Standalone Rating of the Originator ((if rated by Acuite)
­Acuite does not rate the Originator
 
Assessment of the Pool
­SCL group had Assets under management of Rs 58,563 Cr. as on March 31, 2025. The current pool being securitised comprises 0.13 percent of the total AUM. The underlying pool in the current Pass Through Certificate (PTC) transaction comprises of housing loans extended towards 369 individual and commercial borrowers and LAP loans extended towards 107 individual and commercial borrowers. Housing Loans have an average ticket size of Rs. 20.28 lakhs, minimum ticket size of Rs. 1.25 lakhs and maximum of Rs. 6.54 crore. LAP loans have an average ticket size of Rs. 12.58 lakhs, minimum ticket size of Rs. 1.00 lakh and maximum of Rs. 1.06 crore. The current average outstanding per borrower for HL stands at Rs. 16.87 lakhs and for LAP loans stands at 11.76 lakhs. The weighted average current tenure for pool is 330.26 months for Housing Loan and has weighted average seasoning of 59.49 months. The weighted average current tenure for pool is 403.97 months for LAP loans and has weighted average seasoning of 84.59 months. Hence, the pool has low seasoning. In Housing Loans, 24.86% of these borrowers are concentrated in Maharashtra and 16.71% of these borrowers are concentrated in Delhi. The top 10 borrowers constitute 18.10% i.e. Rs. 11.27 Cr. of the Housing loans principal o/s. In LAP loans, 23.00% of these borrowers are concentrated in Karnataka and 15.58% of these borrowers are concentrated in Uttar Pradesh. The top 10 borrowers constitute 46.40% i.e. Rs. 5.84 Cr. of the LAP pool principal o/s.
━━━━━━━━━━
> **Exercise goal**: According to the pool assessment, how many individual and commercial borrowers hold the housing loans in the securitised pool? Rely only on the pool assessment and nothing outside it.
━━━━━━━━━━
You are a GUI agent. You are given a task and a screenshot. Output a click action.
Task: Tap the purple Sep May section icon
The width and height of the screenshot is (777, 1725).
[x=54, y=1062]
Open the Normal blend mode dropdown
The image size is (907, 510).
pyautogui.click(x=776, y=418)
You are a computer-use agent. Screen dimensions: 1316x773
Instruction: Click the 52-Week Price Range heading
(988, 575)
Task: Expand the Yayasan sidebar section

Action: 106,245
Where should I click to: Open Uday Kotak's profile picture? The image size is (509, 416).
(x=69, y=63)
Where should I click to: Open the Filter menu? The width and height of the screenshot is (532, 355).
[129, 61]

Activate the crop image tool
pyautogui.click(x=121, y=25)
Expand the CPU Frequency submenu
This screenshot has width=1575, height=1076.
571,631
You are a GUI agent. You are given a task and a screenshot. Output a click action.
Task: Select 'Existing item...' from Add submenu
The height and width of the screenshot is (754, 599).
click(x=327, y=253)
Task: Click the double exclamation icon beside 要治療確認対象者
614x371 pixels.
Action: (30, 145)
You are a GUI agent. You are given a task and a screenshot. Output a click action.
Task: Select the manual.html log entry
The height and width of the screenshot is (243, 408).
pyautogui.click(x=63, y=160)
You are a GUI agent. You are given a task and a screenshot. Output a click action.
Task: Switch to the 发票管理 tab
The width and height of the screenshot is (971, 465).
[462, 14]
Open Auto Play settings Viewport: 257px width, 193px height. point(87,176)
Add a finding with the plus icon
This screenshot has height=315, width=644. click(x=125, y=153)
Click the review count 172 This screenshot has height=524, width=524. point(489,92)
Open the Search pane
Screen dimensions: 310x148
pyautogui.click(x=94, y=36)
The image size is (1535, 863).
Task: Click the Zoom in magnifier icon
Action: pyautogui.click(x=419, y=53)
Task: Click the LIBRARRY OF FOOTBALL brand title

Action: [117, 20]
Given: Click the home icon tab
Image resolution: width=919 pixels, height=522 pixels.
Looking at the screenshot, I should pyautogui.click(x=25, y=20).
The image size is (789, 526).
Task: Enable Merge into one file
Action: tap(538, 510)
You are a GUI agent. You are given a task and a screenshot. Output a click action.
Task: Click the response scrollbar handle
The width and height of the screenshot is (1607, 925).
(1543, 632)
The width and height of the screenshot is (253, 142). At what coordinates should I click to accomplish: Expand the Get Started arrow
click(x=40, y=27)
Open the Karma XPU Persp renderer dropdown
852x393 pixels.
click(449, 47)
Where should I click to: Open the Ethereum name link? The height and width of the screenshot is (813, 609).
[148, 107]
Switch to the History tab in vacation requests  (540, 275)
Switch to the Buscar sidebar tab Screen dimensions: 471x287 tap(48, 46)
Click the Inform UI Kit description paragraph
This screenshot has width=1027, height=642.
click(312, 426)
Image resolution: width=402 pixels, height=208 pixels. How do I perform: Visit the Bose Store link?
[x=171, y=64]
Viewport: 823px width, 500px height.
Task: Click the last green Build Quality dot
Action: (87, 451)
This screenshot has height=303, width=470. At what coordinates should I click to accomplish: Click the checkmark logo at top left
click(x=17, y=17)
━━━━━━━━━━
> **Correct response**: 369